In light of the recent micro-services movement, the inception of a new breed of in-memory technology is a central component.
Figure 2: Evolution of the database; Monolithic, micro-services, and Starcounter’s micro-apps
The currently prevailing multi-tier micro-services platform sees the application and database as two disjoint entities, their communication of data dependent upon the constant exchange of signals. But more points of connection equals more points of system vulnerability. Laws of physics define a strict upper limit to the performance of such a multi-tier architecture: It takes 8 minutes for light to travel from Sun to Earth, 130ms for a signal to get from Australia to the U.S. by wires. Even if these databases and applications were to run on the same machine, they would still communicate and thus signal via a silicon chip. The solution in this context of this architecture is to minimize signaling by placing the separated entities as close together as possible.
First-generation in-memory databases made a significant shift from operating data on disks to operating in-memory by securing log to disk, which is multiple orders of magnitude faster. Software platforms like Starcounter’s, which employ a collapsed stack architecture, demonstrate yet another leap ahead—shrinking database and application tiers into a single layer. Such a collapsed stack architecture offers a high-performing, open-ended node for running a set of upload-able micro-apps. The data integration, which is considered challenging for micro-services, can be solved for micro-apps by way of efficient in-memory data sharing.
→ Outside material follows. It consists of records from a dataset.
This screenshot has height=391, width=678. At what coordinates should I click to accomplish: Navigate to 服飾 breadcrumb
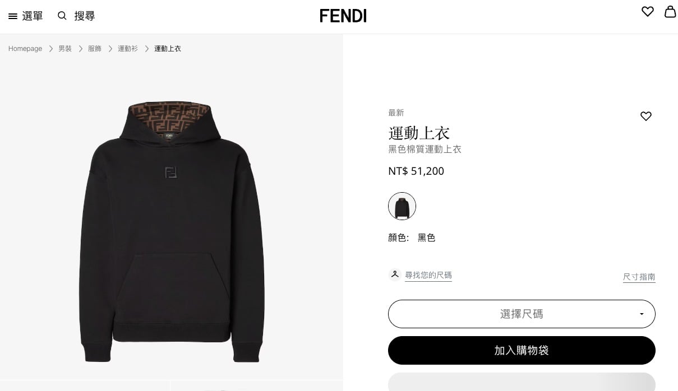coord(95,49)
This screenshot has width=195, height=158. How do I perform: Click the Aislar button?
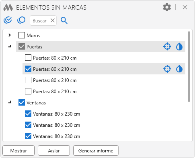pyautogui.click(x=54, y=150)
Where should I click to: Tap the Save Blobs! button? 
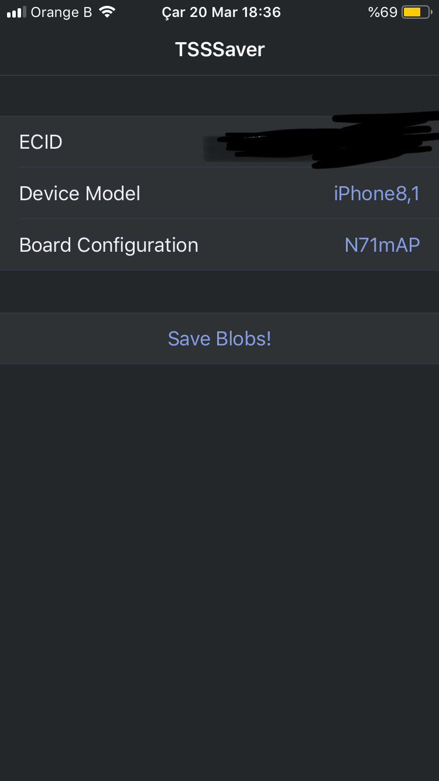[220, 338]
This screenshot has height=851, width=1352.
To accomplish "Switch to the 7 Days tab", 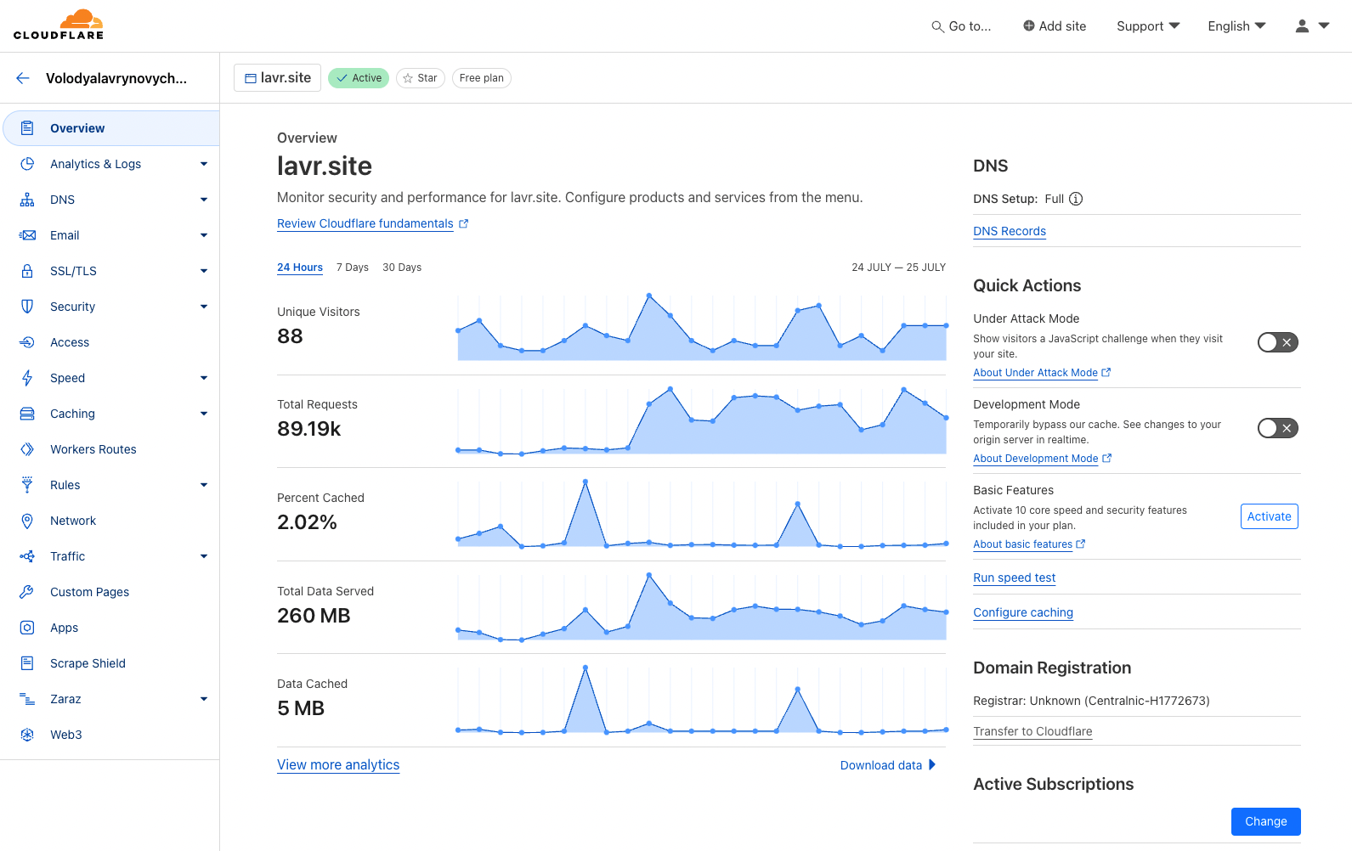I will tap(352, 268).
Whereas today’s storage procedures will often put chunks of code closer to the database to increase performance, with the collapsed stack approach it is no longer necessary to dissipate logic between database and app code since all applications running in a platform operate physically the same data instances that the database owns. Thus, delivery of data from the database to the app is not needed. This translates to millions of fully ACID transactions per second on a modest server.
What’s more, by shrinking the database and application tiers into a single layer, additional value can be realized via the elimination of messages relayed between the web and app server, inter-process communication, data redundancy, and similar “middlemen”. In addition, the glue code which was binding the layers goes away, resulting in the pure, beautiful business logic expressed by concise code.
Any data or performance-critical business is a strong candidate for collapsing the stack and adopting an in-memory platform. Likewise, any business demanding agility and performance is a good match. Such a platform can be used within any vertical, but likely within industries including banking, finance, retail, internet, telecom and gambling/gaming.
An excellent usage example, documented by the International Data Corporation (IDC), is represented by Swedish retailer Gekås Ullared, who was driven to make the switch to Starcounter’s in-memory application platform at a critical time when their accelerated growth was overwhelming their databases— and their IT budget.
In Starcounter Gekås found a system architecture equipped to keep up with their scaling data volumes and changeable application requirements, without necessitating a corresponding increase in workforce.
According to the IDC study results, “Gekås is still growing, but as the business growth ramps up and the database expands to keep up, performance remains a constant. Today, the company has two Starcounter databases; one to manage logistics, and the other for in-store management, including the point-of-sale terminals (POSTs). All these systems, including system, application, and database maintenance, are handled by a staff of seven people.”